- Born: Levon Roan Thurman-Hawke January 15, 2002 (age 24)
- Education: Brown University (BA)
- Occupation: Actor
- Television: The Crowded Room
- Parents: Ethan Hawke (father); Uma Thurman (mother);
- Relatives: Maya Hawke (sister); Robert Thurman (maternal grandfather); Nena von Schlebrügge (maternal grandmother);

= Levon Hawke =

American actor (born 2002)

Levon Roan Thurman-Hawke (born January 15, 2002) is an American actor. He is the son of Ethan Hawke and Uma Thurman and younger brother of actress Maya Hawke.

==Early life==
Hawke was born in 2002, the younger of two children born to actors Ethan Hawke and Uma Thurman. He was reportedly named after Levon Helm from the rock group The Band, a musical hero of his father. His parents met on the set of Gattaca (1997), married in May 1998, and divorced in 2005. Hawke has an older sister, Maya. He also has three half-sisters: two from his father and his father's second wife, Ryan Shawhughes, and one from his mother and her ex-fiancé, financier Arpad Busson. Through his mother, he has German and Swedish ancestry.

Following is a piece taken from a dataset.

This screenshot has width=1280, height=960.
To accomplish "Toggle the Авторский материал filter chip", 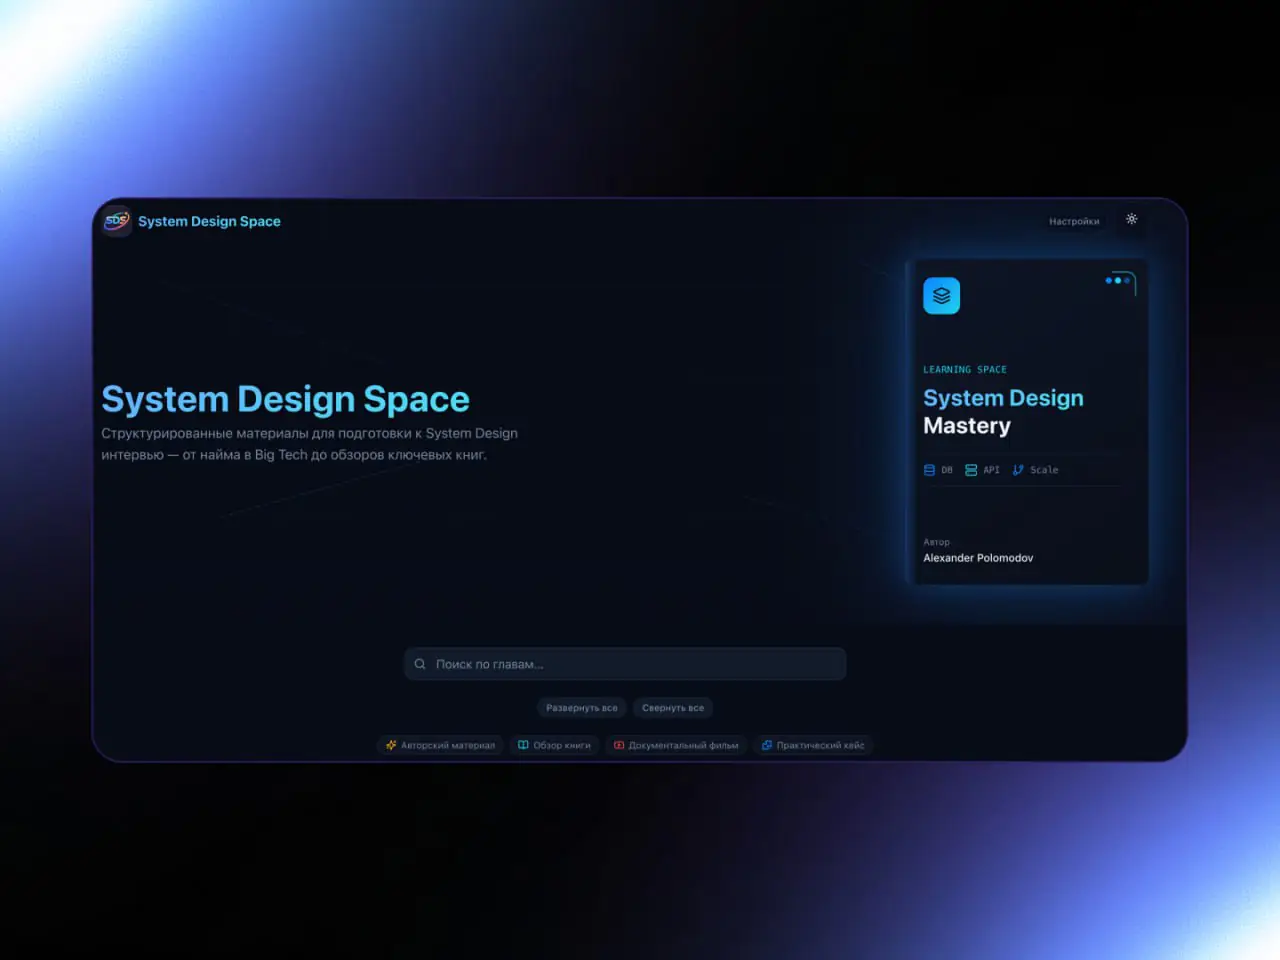I will pyautogui.click(x=440, y=745).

On his father's side, Hawke is a distant cousin of the playwright Tennessee Williams. On his mother's side, he is a grandson of Buddhist scholar Robert Thurman and model Nena von Schlebrügge. Schlebrügge's mother, Birgit Holmquist, was also a model, having posed for Axel Ebbe's statue Famntaget, installed in the harbour of Smygehuk in Sweden, in 1930.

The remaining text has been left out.